- BRIEF -
Copy the entries below again, replacing "field name" with "column name" everywhere and keeping everything else unchanged. Leave the pictures out.

- MATERIAL SUPPLIED -
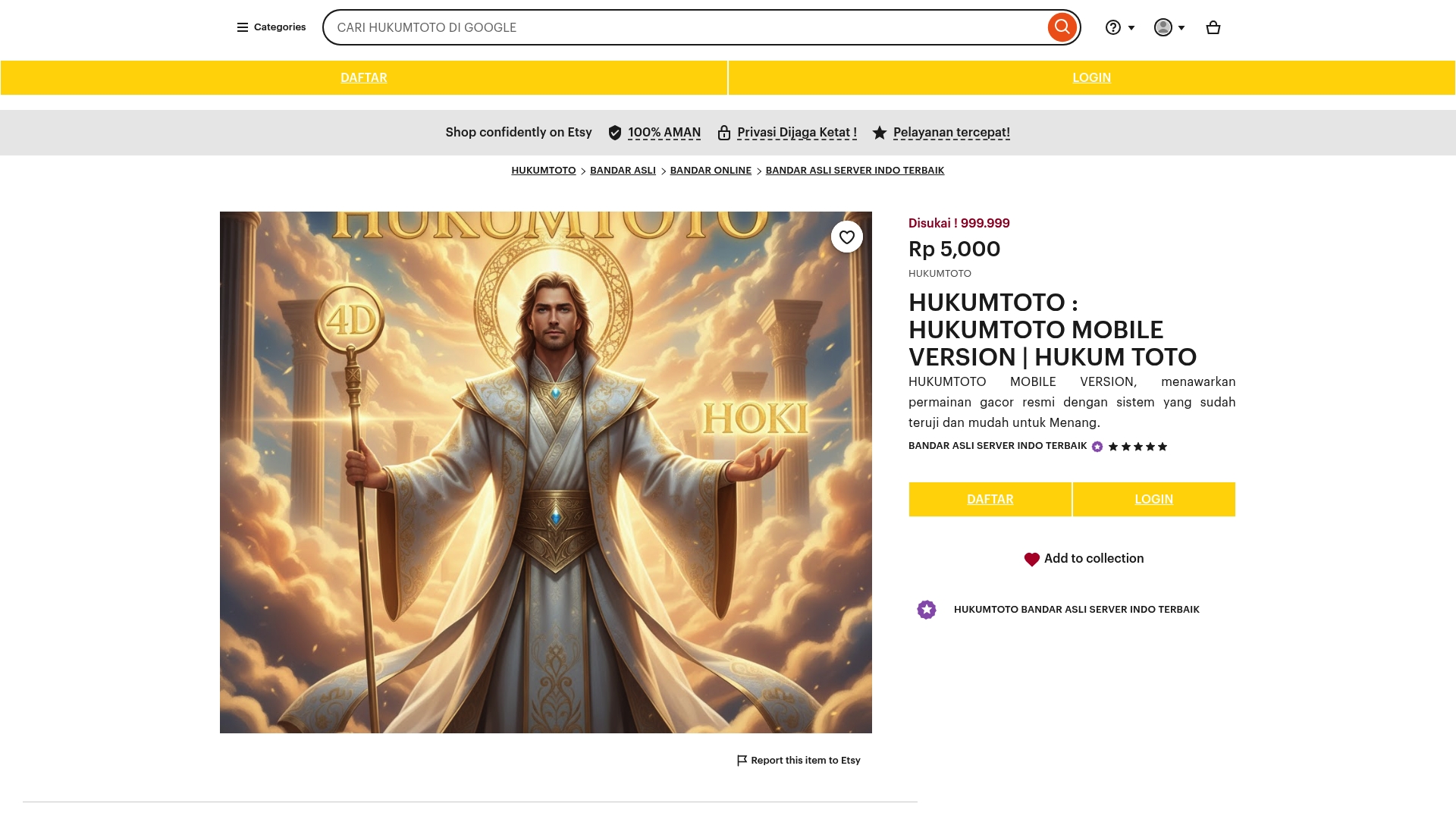Click the red heart Add to collection
The width and height of the screenshot is (1456, 819).
(x=1031, y=559)
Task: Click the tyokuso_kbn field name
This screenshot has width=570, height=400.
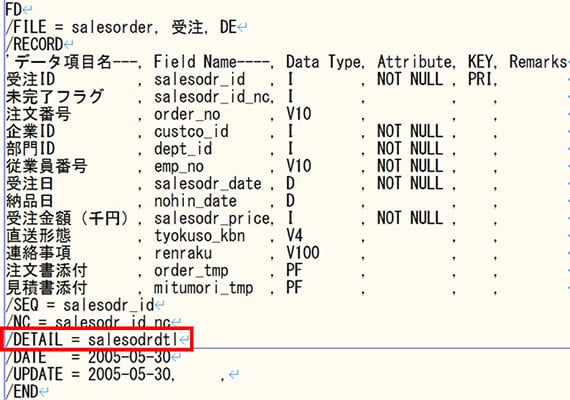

- RESULT OF THE EXERCISE -
Click the red heart Add to collection
The width and height of the screenshot is (1456, 819).
(x=1031, y=559)
Task: Click the tyokuso_kbn column name
This screenshot has width=570, height=400.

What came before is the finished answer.